And, of course, they test and inspect too late, applying too little rigour – “Looks good to me.” They put far too much trust in the technology, relying on “rules” and “guardrails” set out in Markdown files that we know LLMs will misinterpret and ignore randomly, barely keeping one hand on the wheel.

As far as I’ve seen, no team actually winning with the technology works like that. They’re keeping both hands firmly on the wheel. They’re doing the driving. As AI luminary Andrej Karpathy put it, “agentic” solutions built on top of LLMs just don’t work reliably enough today to leave them to get on with it.

It may be many years before they do. Statistical mechanics predicts it could well be never, with the order-of-magnitude improvement in accuracy needed to make them reliable enough (wrong 2% of the time instead of 20%) calculated to require 1020 times the compute to train. To do that on similar timescales to the hyperscale models of today would require Dyson Spheres (plural) to power it.

Any autonomous software developer – human or machine – requires Actual Intelligence: the ability to reason, to learn, to plan and to understand. There’s no reason to believe that any technology built using deep learning alone will ever be capable of those things, regardless of how plausibly they can mimic them, and no matter how big we scale them. LLMs are almost certainly a dead end for AGI.
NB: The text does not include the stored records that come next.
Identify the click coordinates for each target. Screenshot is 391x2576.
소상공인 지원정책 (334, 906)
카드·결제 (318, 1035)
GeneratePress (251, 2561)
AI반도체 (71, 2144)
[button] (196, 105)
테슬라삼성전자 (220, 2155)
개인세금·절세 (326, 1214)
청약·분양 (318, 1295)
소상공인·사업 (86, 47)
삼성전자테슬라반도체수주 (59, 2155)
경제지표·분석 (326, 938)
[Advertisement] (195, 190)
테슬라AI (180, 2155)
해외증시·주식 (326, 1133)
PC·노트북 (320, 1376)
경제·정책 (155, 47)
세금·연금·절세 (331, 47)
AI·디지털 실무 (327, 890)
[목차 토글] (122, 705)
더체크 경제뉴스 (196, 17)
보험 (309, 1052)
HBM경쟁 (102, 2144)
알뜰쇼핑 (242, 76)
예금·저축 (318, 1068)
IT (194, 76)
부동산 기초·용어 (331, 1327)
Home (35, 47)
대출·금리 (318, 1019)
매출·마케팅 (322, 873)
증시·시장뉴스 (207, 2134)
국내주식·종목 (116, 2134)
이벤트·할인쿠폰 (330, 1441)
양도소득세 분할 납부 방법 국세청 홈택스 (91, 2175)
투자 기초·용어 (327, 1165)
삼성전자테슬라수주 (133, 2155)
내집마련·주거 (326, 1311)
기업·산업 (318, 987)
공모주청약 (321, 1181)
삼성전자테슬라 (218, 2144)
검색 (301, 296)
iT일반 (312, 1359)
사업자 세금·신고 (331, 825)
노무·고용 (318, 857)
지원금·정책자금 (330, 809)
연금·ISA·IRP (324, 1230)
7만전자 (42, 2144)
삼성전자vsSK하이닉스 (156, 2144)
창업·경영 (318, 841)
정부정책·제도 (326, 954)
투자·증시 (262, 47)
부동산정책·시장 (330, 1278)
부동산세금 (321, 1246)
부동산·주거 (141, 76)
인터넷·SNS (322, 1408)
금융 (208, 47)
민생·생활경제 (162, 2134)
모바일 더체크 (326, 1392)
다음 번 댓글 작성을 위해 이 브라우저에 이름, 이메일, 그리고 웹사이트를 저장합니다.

For this reason I’ve resisted speculating about how good the technology might become in the future, even though the entire value proposition we see coming out of the frontier labs continues to be about future capabilities. The gold is always over the next hill, it seems.

Instead, I’ve focused my experiments and my learning on present-day reality. And the present-day reality that we’ll likely have to live with for a long time is that LLMs are unreliable narrators. End of. Any approach that doesn’t embrace this fact is doomed to fail.

That’s not to say, though, that there aren’t things we can do to reduce the “hallucinations” and confabulations, and therefore the downstream chaos.

LLMs perform well – are less unreliable – when we present them with problems that are well-represented in their training data. The errors they make are usually a product of going outside of their data distribution, presenting them with inputs that are too complex, too novel or too niche.

Ask them for one thing, in a common problem domain, and chances are much higher that they’ll get it right. Ask them for 10 things, or for something in the long-tail of sparse training examples, and we’re in “hallucination” territory.

Clarifying with examples (e.g., test cases) helps to minimise the semantic ambiguity of inputs, reducing the risk of misinterpretation, and this is especially helpful when the model’s working with code because the samples they’re trained on are paired with those kinds of examples. They give the LLM more to match on.

Contexts need to be small and specific to the current task. How small? Research suggests that the effective usable context sizes of even the frontier LLMs are orders of magnitude smaller than advertised. Going over 1,000 tokens is likely to produce errors, but even contexts as small as 100 tokens can produce problems.

Attention dilution, drift, “probability collapse” (play one at chess and you’ll see what I mean), and the famous “lost in the middle” effect make the odds of a model following all of the rules in your CLAUDE.md file, or all the requirements for a whole feature, vanishingly remote. They just can’t accurately pay attention to that many things.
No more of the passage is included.